ESC 2015: the juries did what they should do

Moments after Måns Zelmerlöw had won the Eurovision Song Contest in Vienna, the full detailed voting was made public by the EBU.

I was too tired to dig into it myself but the people who did soon discovered that Italy won the televote by a landslide - had there been no juries, we would be headed for Rome next year.

In the televote Italy won, Russia came in second and Sweden third, but the jury vote reversed the top three and swung things around.

There is nothing wrong with this as such. That's in fact what the juries are there to do. To counterbalance certain things (diaspora votes, for instance) and strengthen songs that are good (and hit friendly) but not instant enough to hit home on one listening.

It is just remarkable how much the juries kept Italy down. (The same goes for Estonia, another entry one would expect be jury candy rather than a general audience favourite.) The Italian offering was relatively original, it was well sung, it had proved to have hit potential. Maybe professional jury experts don't want to be associated with anything as shameless and common as popera.

But I still have two main objections to the current jury system.

Each juror ranks all the songs in the running instead of just rewarding its favourite songs. You don't only pick your favourites - you can effectively give minus points by placing a country last, especially in the final. We saw last year how tempting it can be for some to disregard the entries in question and put countries in low places due to political preferences. What little I've seen so far this year points in the same direction.

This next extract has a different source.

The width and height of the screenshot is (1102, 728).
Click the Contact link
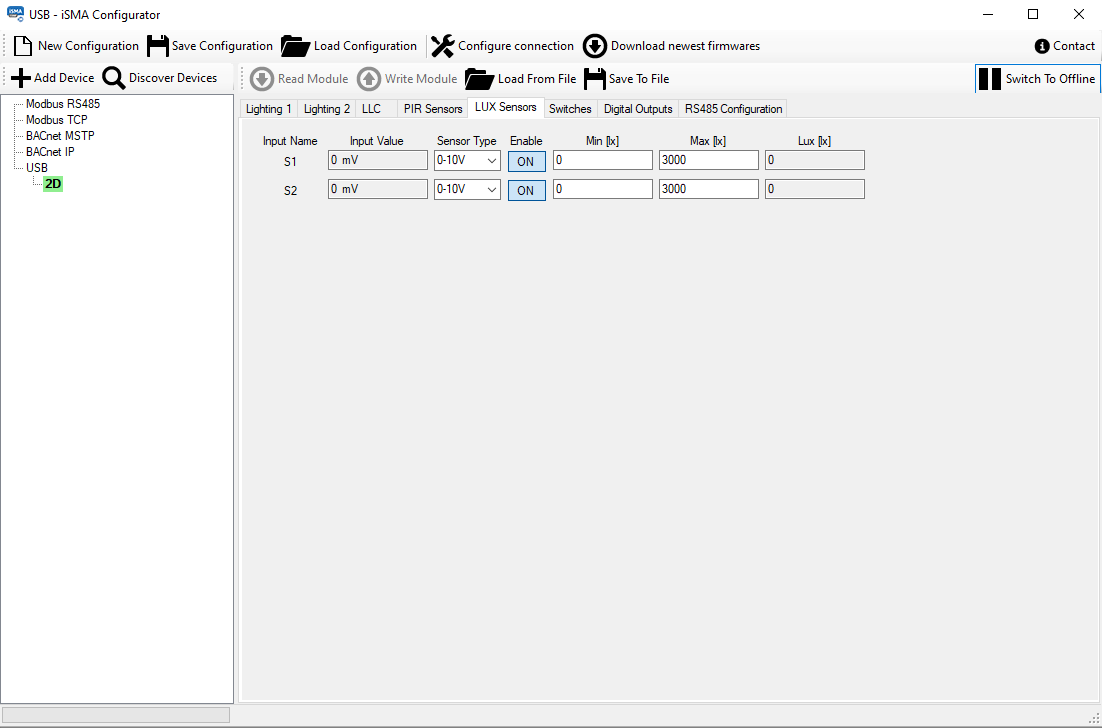1065,46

The jurors are all hand-picked by people inside the ESC bubble and are probably not selected at random. Many of them are selected for having a history with the ESC rather than being contemporary or relevant. In some cases there seem to be very close ties between the selected jurors and the broadcasters they represent.

These jurors have an awful lot of influence on the voting, given there are just five per country. I'm not sure how I would revise this system - if at all - but if I was an EBU executive I would at least examine it thoroughly and evaluate how well it is working.

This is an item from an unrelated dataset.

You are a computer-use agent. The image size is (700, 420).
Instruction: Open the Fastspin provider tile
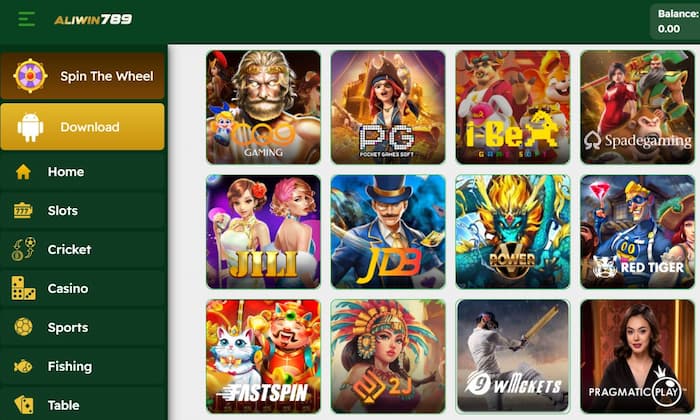point(263,356)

There seems to be flaws here in there, at least. Last year, the Georgian jury was disqualified - this year the same happened in Montenegro and FYR Macedonia. Following the rules without trying to bend them seems to be more difficult than you'd think.

1 comment:

  1. well summarized and said..and exactly the fact that montenegro and macedonia had to be disqualified due to nothing but sheer mistrust leads the whole jury concept ad absurdum. they were meant to fight 'corruption' not to be an object of such themselves!